PROBLEM DESCRIPTION
This exercise asks for an exact copy of the lines from the one containing "メンズ (145, 34)" through the final line of the material, with pictures omitted.

ENTRIES PROVIDED
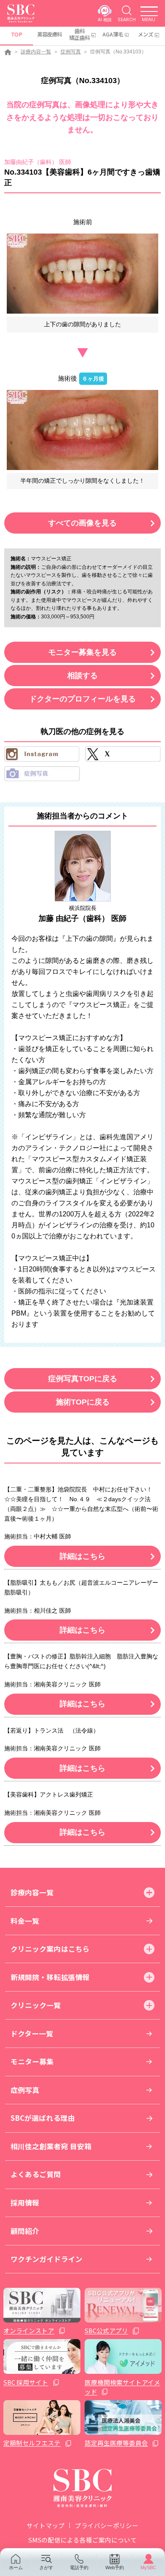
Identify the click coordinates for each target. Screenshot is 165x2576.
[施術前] (83, 274)
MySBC (148, 2567)
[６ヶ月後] (83, 430)
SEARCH (127, 19)
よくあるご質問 (36, 2174)
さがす (46, 2567)
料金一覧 (25, 1921)
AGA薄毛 (112, 34)
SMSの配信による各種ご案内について (82, 2539)
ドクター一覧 (32, 2033)
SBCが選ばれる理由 (43, 2118)
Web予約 (114, 2567)
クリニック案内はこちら (50, 1949)
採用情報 (25, 2203)
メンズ (145, 34)
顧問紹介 (25, 2231)
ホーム (16, 2567)
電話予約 (79, 2567)
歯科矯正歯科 (79, 34)
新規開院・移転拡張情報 (50, 1977)
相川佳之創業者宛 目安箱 (51, 2146)
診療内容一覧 (36, 52)
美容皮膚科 (49, 34)
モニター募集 (32, 2061)
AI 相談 (105, 19)
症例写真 (70, 52)
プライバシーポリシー (106, 2525)
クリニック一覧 (36, 2005)
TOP (16, 34)
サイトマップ (46, 2525)
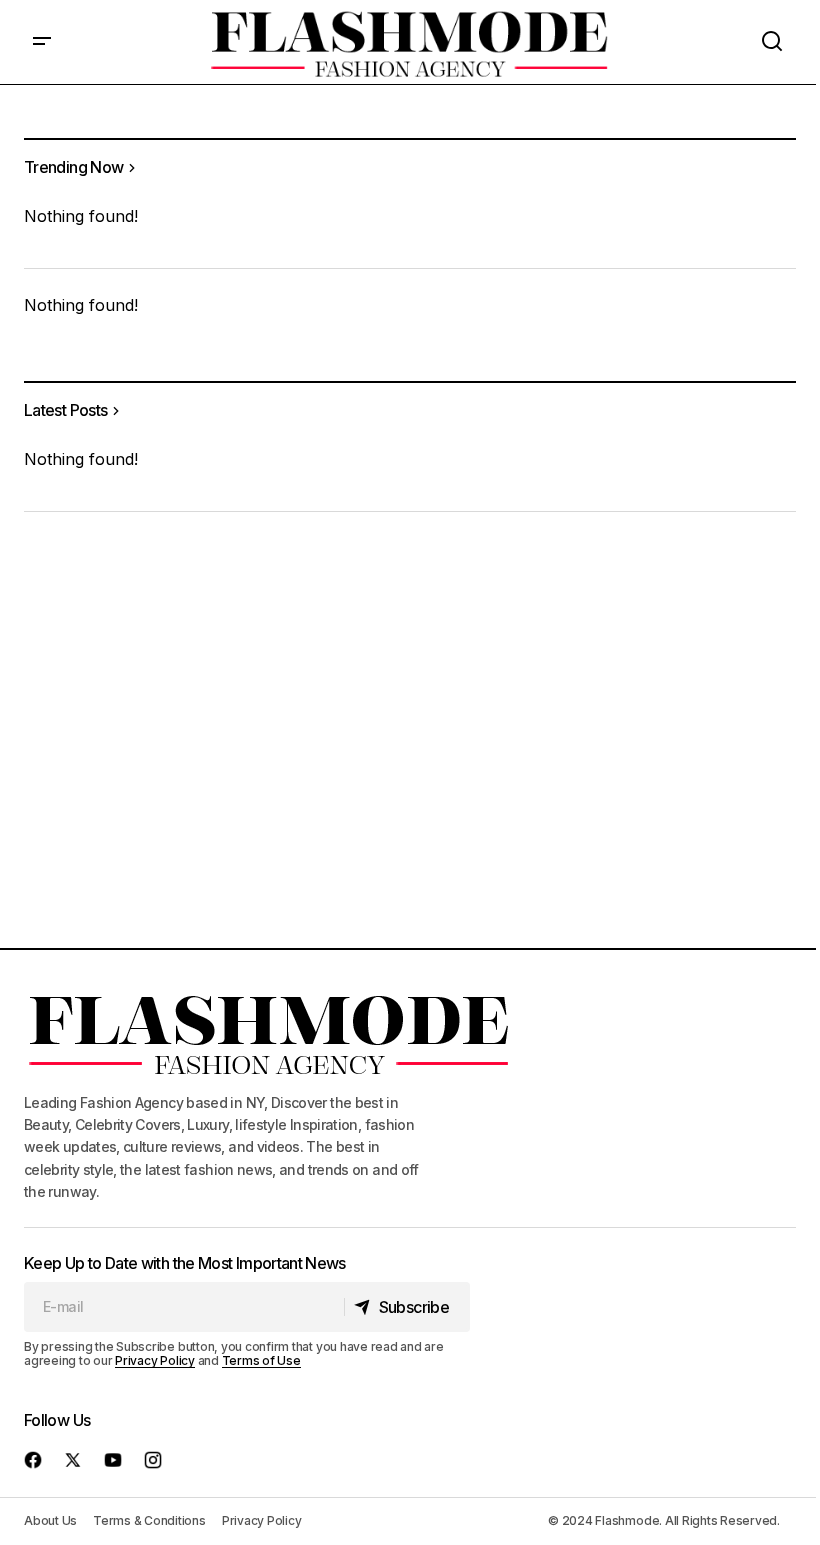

RESPONSE
メンズ (145, 34)
顧問紹介 (25, 2231)
ホーム (16, 2567)
電話予約 (79, 2567)
歯科矯正歯科 (79, 34)
新規開院・移転拡張情報 (50, 1977)
相川佳之創業者宛 目安箱 (51, 2146)
診療内容一覧 (36, 52)
美容皮膚科 (49, 34)
モニター募集 (32, 2061)
AI 相談 (105, 19)
症例写真 (70, 52)
プライバシーポリシー (106, 2525)
クリニック一覧 (36, 2005)
TOP (16, 34)
サイトマップ (46, 2525)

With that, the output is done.